My guess is that you don’t use recursion at all now—it’s not even a part of your tool box. However, part of the reason lies in the fact that most imperative languages have lackluster support for it, making it more difficult to use than it should be. By adding clean syntax and support, functional languages make recursion a candidate for simple code reuse.

Streams and Work Reordering

One of the advantages of switching from an imperative to a functional style lies in the runtime’s ability to make efficiency decisions for you.

Consider the Java 8 version of the “company process” from Chapter 2, repeated in Example 3-24 with a slight difference.

Example 3-24. Java 8 version of the company process

public String cleanNames(List<String> names) {

if (names == null) return "";

return names

.stream()

.map(e -> capitalize(e))

.filter(n -> n.length() > 1)

.collect(Collectors.joining(","));

}

Astute readers will notice that I changed the order of operations in this version of cleanNames() (in contrast to Example 2-4 in Chapter 2), putting the map() operation before filter(). When thinking imperatively, the instinct is to place the filtering operation before the mapping operation, so that the map has less work to perform, filtering a smaller list. However, many functional languages (including Java 8 and even the Functional Java framework) define a Stream abstraction. A Stream acts in many ways like a collection, but it has no backing values, and instead uses a stream of values from a source to a destination. In Example 3-24, the source is the names collection and the destination (or “terminal”) is collect(). Between these operations, both map() and filter() are lazy, meaning that they defer execution as long as possible. In fact, they don’t try to produce results until a downstream terminal “asks” for them.

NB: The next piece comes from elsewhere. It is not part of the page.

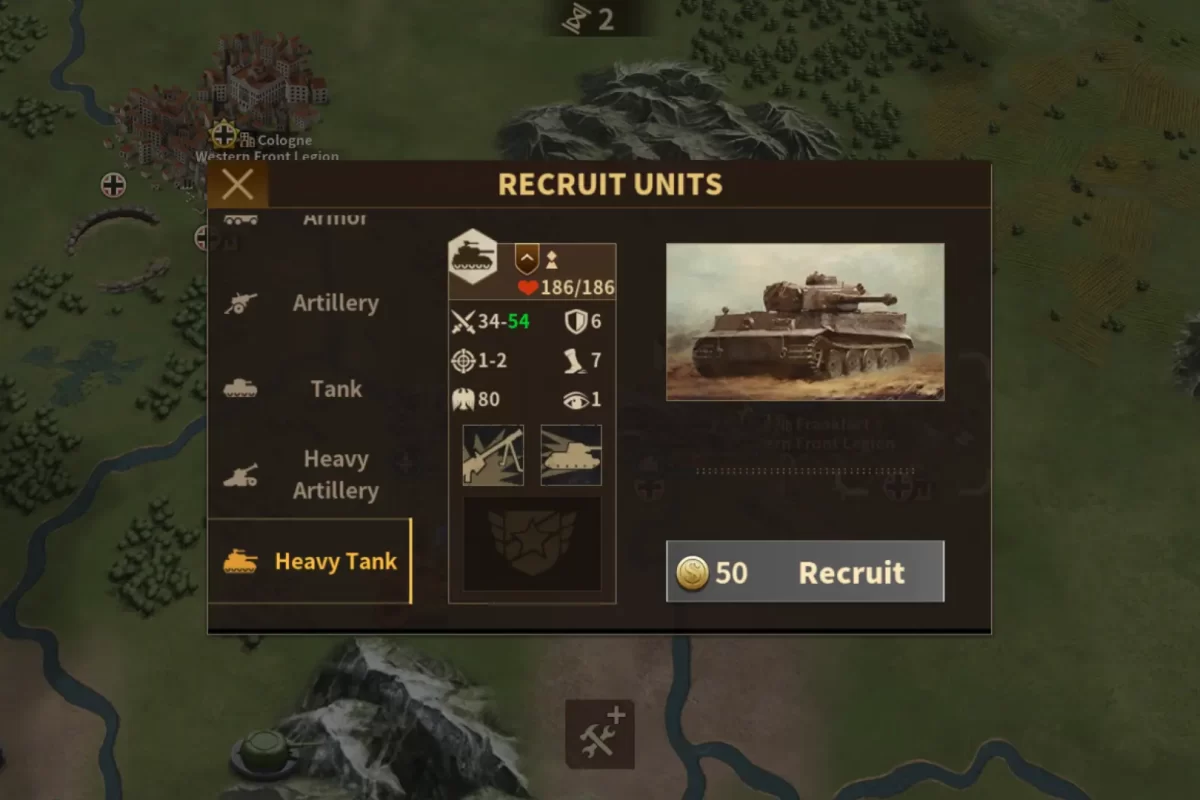Select the Heavy Tank unit category
Image resolution: width=1200 pixels, height=800 pixels.
click(x=310, y=561)

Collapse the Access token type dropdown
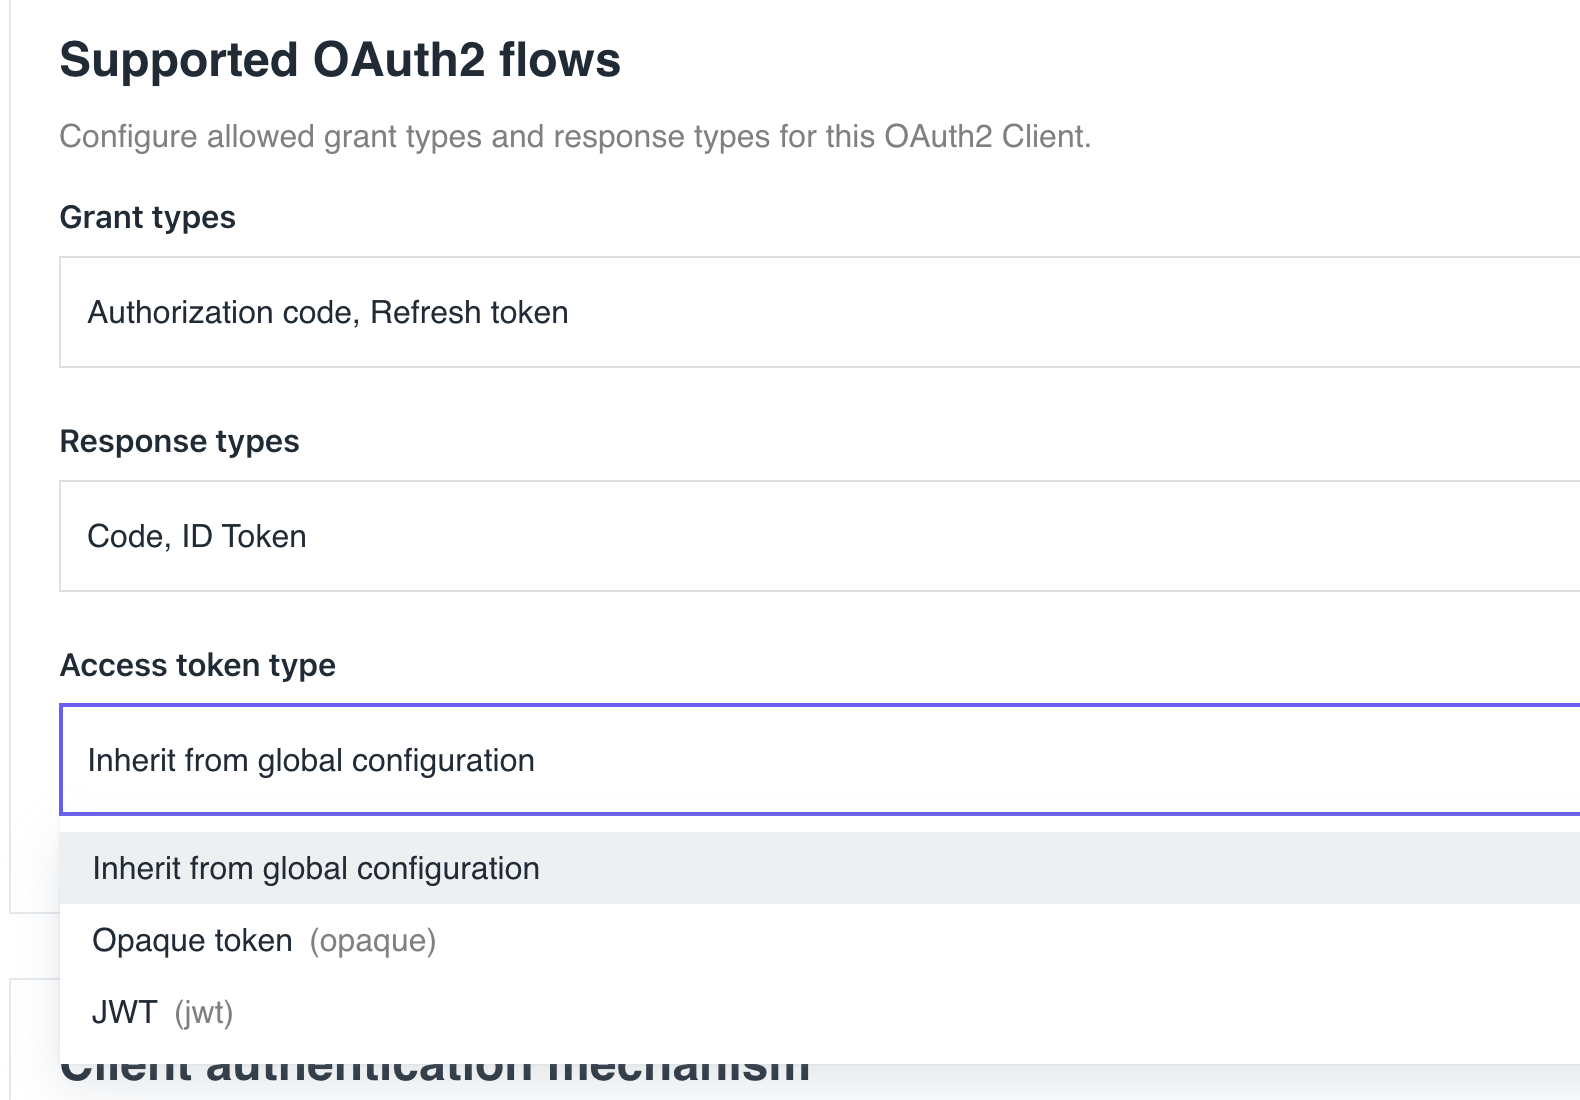[x=820, y=760]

For the lazy operations, intelligent runtimes can reorder the result of the operation for you. In Example 3-24, the runtime can flip the order of the lazy operations to make it more efficient, performing the filtering before the mapping. As with many functional additions to Java, you must ensure that the lambda blocks you pass to functions such as filter() don’t have side effects, which will lead to unpredictable results.

Allowing the runtime to optimize when it can is another great example of ceding control: giving away mundane details and focusing on the problem domain rather than the implementation of the problem domain.

I discuss laziness in more detail in Chapter 4 and Java 8 streams in Chapter 7.